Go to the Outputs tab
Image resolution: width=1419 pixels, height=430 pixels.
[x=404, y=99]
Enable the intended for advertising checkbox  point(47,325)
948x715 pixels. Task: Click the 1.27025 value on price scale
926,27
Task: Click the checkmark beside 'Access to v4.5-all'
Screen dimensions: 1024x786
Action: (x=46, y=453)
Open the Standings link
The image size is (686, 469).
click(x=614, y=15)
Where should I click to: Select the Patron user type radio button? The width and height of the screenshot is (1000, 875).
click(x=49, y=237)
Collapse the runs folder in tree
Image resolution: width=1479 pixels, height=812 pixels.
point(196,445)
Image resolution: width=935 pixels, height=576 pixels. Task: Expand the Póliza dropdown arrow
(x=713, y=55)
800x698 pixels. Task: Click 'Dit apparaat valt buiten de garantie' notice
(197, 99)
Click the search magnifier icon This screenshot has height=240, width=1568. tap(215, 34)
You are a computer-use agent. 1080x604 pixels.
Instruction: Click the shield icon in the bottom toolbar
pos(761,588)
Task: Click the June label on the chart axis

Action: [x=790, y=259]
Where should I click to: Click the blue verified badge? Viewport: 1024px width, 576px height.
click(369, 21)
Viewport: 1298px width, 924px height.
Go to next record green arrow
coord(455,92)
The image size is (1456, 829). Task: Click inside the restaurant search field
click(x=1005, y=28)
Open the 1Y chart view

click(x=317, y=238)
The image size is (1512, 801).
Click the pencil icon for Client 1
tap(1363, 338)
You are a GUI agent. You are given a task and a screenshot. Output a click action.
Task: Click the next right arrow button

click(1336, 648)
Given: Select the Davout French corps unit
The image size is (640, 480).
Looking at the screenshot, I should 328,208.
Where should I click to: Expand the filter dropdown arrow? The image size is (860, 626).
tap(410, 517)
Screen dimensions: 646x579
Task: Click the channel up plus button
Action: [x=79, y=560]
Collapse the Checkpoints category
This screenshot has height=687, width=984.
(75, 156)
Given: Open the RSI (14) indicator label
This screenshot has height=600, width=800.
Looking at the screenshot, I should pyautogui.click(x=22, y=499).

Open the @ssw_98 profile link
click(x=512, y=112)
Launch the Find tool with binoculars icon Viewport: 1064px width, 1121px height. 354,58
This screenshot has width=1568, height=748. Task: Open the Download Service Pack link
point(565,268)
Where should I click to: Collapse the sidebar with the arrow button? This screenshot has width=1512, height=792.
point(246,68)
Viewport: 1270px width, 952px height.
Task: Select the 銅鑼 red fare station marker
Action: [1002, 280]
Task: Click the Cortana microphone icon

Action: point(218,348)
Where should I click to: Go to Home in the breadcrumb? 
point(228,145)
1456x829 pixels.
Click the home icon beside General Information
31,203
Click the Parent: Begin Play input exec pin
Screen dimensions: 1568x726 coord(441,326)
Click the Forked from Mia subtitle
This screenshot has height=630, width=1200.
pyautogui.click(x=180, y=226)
- - - -
## What to work on
Every entry is to be printed exactly as given.

## Solution for this exercise
Go to the Outputs tab
Image resolution: width=1419 pixels, height=430 pixels.
[x=404, y=99]
Enable the intended for advertising checkbox  point(47,325)
948x715 pixels. Task: Click the 1.27025 value on price scale
926,27
Task: Click the checkmark beside 'Access to v4.5-all'
Screen dimensions: 1024x786
Action: (x=46, y=453)
Open the Standings link
The image size is (686, 469).
click(x=614, y=15)
Where should I click to: Select the Patron user type radio button? The width and height of the screenshot is (1000, 875).
click(x=49, y=237)
Collapse the runs folder in tree
Image resolution: width=1479 pixels, height=812 pixels.
point(196,445)
Image resolution: width=935 pixels, height=576 pixels. Task: Expand the Póliza dropdown arrow
(x=713, y=55)
800x698 pixels. Task: Click 'Dit apparaat valt buiten de garantie' notice
(197, 99)
Click the search magnifier icon This screenshot has height=240, width=1568. tap(215, 34)
You are a computer-use agent. 1080x604 pixels.
Instruction: Click the shield icon in the bottom toolbar
pos(761,588)
Task: Click the June label on the chart axis

Action: [x=790, y=259]
Where should I click to: Click the blue verified badge? Viewport: 1024px width, 576px height.
click(369, 21)
Viewport: 1298px width, 924px height.
Go to next record green arrow
coord(455,92)
The image size is (1456, 829). Task: Click inside the restaurant search field
click(x=1005, y=28)
Open the 1Y chart view

click(x=317, y=238)
The image size is (1512, 801).
Click the pencil icon for Client 1
tap(1363, 338)
You are a GUI agent. You are given a task and a screenshot. Output a click action.
Task: Click the next right arrow button

click(1336, 648)
Given: Select the Davout French corps unit
The image size is (640, 480).
Looking at the screenshot, I should 328,208.
Where should I click to: Expand the filter dropdown arrow? The image size is (860, 626).
tap(410, 517)
Screen dimensions: 646x579
Task: Click the channel up plus button
Action: [x=79, y=560]
Collapse the Checkpoints category
This screenshot has height=687, width=984.
(75, 156)
Given: Open the RSI (14) indicator label
This screenshot has height=600, width=800.
Looking at the screenshot, I should pyautogui.click(x=22, y=499).

Open the @ssw_98 profile link
click(x=512, y=112)
Launch the Find tool with binoculars icon Viewport: 1064px width, 1121px height. 354,58
This screenshot has width=1568, height=748. Task: Open the Download Service Pack link
point(565,268)
Where should I click to: Collapse the sidebar with the arrow button? This screenshot has width=1512, height=792.
point(246,68)
Viewport: 1270px width, 952px height.
Task: Select the 銅鑼 red fare station marker
Action: [1002, 280]
Task: Click the Cortana microphone icon

Action: point(218,348)
Where should I click to: Go to Home in the breadcrumb? 
point(228,145)
1456x829 pixels.
Click the home icon beside General Information
31,203
Click the Parent: Begin Play input exec pin
Screen dimensions: 1568x726 coord(441,326)
Click the Forked from Mia subtitle
This screenshot has height=630, width=1200.
pyautogui.click(x=180, y=226)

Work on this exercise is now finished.